Records

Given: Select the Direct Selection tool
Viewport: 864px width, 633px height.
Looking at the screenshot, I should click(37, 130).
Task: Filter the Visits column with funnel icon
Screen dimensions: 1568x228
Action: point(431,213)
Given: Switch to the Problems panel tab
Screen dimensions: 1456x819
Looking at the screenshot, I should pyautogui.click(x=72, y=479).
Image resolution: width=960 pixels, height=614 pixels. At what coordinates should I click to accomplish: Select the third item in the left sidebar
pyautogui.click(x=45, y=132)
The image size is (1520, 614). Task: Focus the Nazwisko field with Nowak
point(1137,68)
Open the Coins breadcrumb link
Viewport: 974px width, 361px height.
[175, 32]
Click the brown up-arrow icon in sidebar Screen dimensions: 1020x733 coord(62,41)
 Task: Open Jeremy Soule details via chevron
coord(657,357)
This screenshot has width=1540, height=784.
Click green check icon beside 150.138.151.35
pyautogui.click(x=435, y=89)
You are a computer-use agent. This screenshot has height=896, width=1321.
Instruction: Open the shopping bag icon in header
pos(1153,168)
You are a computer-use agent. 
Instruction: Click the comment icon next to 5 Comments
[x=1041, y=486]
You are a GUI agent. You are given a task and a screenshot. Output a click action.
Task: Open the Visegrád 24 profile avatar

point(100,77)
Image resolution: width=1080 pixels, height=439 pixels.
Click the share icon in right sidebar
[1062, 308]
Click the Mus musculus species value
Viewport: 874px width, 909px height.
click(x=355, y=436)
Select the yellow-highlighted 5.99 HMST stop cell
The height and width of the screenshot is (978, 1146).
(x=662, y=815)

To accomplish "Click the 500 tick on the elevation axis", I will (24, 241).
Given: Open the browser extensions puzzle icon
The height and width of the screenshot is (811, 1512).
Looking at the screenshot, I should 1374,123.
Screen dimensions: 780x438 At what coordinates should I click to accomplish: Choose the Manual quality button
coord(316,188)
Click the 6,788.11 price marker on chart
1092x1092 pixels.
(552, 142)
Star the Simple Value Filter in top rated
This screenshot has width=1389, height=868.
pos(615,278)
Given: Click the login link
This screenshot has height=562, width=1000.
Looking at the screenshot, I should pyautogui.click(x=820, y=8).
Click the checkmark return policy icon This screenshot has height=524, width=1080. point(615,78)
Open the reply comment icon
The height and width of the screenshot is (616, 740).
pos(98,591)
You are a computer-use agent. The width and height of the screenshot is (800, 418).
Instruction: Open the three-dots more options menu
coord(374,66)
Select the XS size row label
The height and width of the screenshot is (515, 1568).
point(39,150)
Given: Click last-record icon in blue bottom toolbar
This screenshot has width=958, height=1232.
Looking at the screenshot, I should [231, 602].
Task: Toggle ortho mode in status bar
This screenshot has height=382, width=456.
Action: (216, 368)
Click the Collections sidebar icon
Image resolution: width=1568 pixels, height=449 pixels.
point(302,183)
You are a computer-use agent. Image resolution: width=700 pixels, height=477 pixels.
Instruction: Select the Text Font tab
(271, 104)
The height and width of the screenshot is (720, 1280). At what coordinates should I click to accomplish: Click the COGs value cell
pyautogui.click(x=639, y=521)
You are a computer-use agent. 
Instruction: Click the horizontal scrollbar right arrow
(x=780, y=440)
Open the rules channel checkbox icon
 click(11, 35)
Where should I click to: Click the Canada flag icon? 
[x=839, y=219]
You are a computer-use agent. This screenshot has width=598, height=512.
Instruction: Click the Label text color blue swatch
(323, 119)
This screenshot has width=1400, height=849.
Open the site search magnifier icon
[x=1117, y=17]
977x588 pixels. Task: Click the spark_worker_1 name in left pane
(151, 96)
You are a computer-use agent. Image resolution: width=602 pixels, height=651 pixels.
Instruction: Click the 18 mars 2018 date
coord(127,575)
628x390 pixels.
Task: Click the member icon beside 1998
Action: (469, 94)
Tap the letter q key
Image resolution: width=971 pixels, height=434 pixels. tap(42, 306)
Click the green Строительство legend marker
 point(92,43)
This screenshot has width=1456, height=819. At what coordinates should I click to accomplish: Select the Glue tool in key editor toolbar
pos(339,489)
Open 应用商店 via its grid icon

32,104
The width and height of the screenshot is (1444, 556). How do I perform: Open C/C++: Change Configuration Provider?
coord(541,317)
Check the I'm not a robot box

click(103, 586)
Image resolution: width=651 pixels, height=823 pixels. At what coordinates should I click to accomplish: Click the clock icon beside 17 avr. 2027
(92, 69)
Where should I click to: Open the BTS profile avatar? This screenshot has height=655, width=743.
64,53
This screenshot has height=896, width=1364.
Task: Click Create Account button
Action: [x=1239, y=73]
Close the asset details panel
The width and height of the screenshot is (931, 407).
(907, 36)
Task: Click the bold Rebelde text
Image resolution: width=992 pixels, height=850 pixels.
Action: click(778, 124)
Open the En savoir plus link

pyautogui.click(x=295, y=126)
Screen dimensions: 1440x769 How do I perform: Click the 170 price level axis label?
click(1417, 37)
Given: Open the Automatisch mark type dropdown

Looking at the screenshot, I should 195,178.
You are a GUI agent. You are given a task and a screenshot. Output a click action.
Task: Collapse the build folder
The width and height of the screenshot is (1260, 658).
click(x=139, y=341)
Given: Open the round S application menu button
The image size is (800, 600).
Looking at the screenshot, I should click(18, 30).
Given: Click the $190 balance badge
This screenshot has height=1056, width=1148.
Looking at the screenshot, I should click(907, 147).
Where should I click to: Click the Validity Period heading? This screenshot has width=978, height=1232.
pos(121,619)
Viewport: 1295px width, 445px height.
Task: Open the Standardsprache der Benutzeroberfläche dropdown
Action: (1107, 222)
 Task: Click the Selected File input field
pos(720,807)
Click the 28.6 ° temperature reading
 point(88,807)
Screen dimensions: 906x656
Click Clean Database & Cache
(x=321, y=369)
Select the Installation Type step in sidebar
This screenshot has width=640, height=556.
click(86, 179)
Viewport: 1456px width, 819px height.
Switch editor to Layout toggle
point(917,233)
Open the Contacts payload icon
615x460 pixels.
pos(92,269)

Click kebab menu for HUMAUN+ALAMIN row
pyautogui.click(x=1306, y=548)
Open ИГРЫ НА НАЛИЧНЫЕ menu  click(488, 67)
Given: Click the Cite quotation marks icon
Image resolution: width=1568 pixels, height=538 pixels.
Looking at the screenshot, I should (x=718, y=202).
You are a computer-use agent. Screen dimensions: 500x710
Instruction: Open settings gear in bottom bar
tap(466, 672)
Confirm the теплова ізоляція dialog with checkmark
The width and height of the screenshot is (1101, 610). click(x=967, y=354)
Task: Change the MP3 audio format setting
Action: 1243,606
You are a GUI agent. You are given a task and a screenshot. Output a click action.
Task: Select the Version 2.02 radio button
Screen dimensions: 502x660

_EXERCISE REQUIREMENTS_
Pull out each line of the material in which the word "beside" appears.

_TASK SOLUTION_
Click green check icon beside 150.138.151.35
Task: Click the member icon beside 1998
Image resolution: width=651 pixels, height=823 pixels. At what coordinates should I click to accomplish: Click the clock icon beside 17 avr. 2027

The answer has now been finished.